Key Concepts
Contents
Key Concepts#
Datasets#
A Dataset contains a list of Ray object references to blocks. Each block holds a set of items in an Arrow table, pandas DataFrame, or Python list. Having multiple blocks in a dataset allows for parallel transformation and ingest.
For ML use cases, Datasets also natively supports mixing Tensors and tabular data.
There are three types of datasets:
Simple datasets – Datasets that represent a collection of Python objects
Tabular datasets – Datasets that represent columnar data
Tensor datasets – Datasets that represent a collection of ndarrays
The following figure visualizes a tabular dataset with three blocks, each holding 1000 rows:
Since a Dataset is just a list of Ray object references, it can be freely passed between Ray tasks, actors, and libraries like any other object reference. This flexibility is a unique characteristic of Ray Datasets.
Reading Data#
Datasets uses Ray tasks to read data from remote storage in parallel. Each read task reads one or more files and produces an output block:
You can manually specify the number of read tasks, but the final parallelism is always capped by the number of files in the underlying dataset.

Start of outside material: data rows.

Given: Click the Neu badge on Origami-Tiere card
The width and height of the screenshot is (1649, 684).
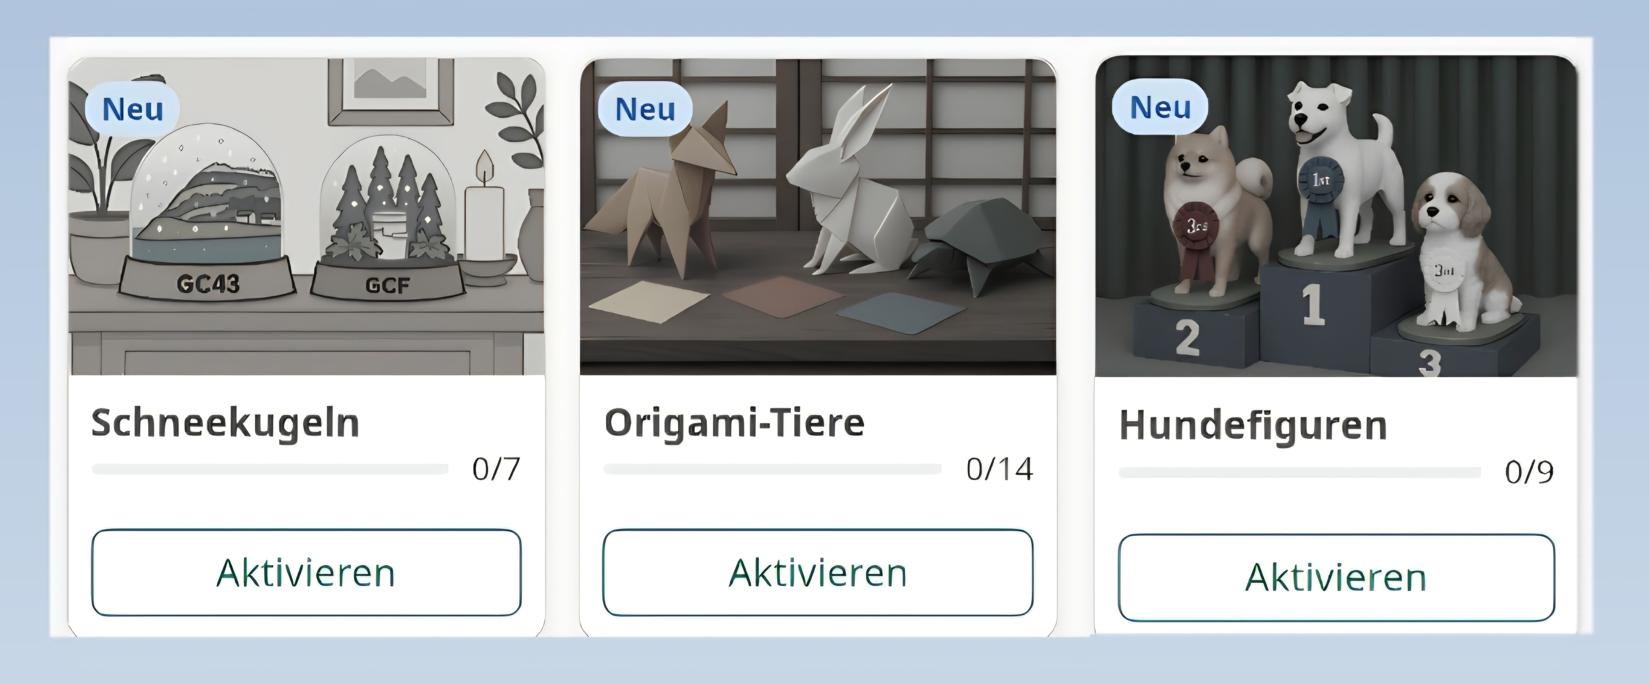Looking at the screenshot, I should pos(645,109).
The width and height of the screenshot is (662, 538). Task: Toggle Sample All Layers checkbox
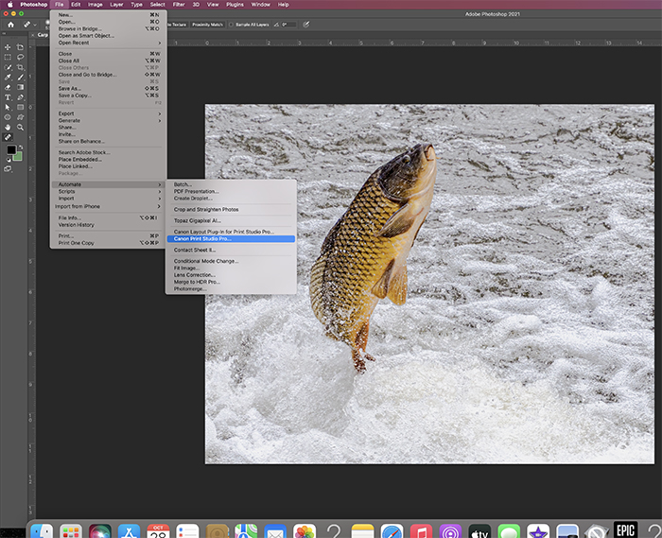point(231,25)
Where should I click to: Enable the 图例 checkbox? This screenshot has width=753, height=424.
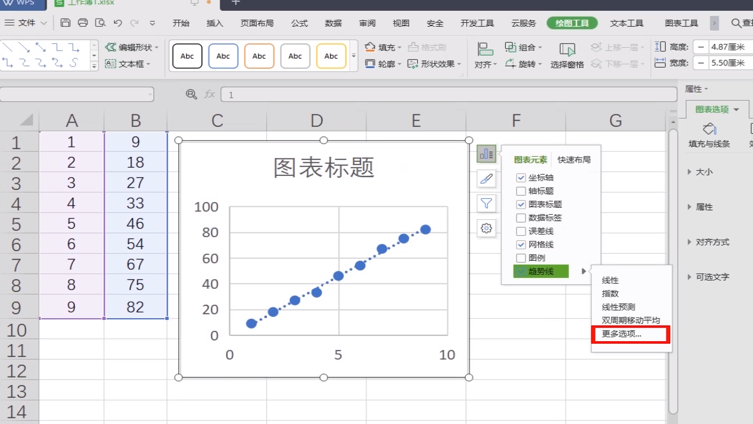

For an in-depth guide on creating datasets, read Creating Datasets.
Transforming Data#
Datasets uses either Ray tasks or Ray actors to transform data blocks. By default, Datasets uses tasks.
To use Actors, pass an ActorPoolStrategy
to compute
in methods like
map_batches()
. ActorPoolStrategy
creates an autoscaling
pool of Ray actors. This allows you to cache expensive state initialization
(e.g., model loading for GPU-based tasks).
For an in-depth guide on transforming datasets, read Transforming Datasets.
Shuffling Data#
Operations like sort()
and groupby()
require blocks to be partitioned by value or shuffled. Datasets uses tasks to shuffle blocks in a map-reduce
style: map tasks partition blocks by value and then reduce tasks merge co-partitioned
blocks.
Call repartition()
to change the number of blocks in a Dataset
.
Repartition has two modes:
shuffle=False
- performs the minimal data movement needed to equalize block sizesshuffle=True
- performs a full distributed shuffle
Datasets can shuffle hundreds of terabytes of data. For an in-depth guide on shuffle performance, read Performance Tips and Tuning.
Execution mode#
Most transformations are lazy. They don’t execute until you consume a dataset or call
Dataset.materialize()
.
The transformations are executed in a streaming way, incrementally on the data and with operators processed in parallel, see Streaming Execution.
For an in-depth guide on Datasets execution, read Execution.
Fault tolerance#
Datasets performs lineage reconstruction to recover data. If an application error or system failure occurs, Datasets recreates lost blocks by re-executing tasks.
Fault tolerance isn’t supported in two cases:
If the original worker process that created the Dataset dies. This is because the creator stores the metadata for the objects that comprise the Dataset.
If you specify
compute=ActorPoolStrategy()
for transformations. This is because Datasets relies on task-based fault tolerance.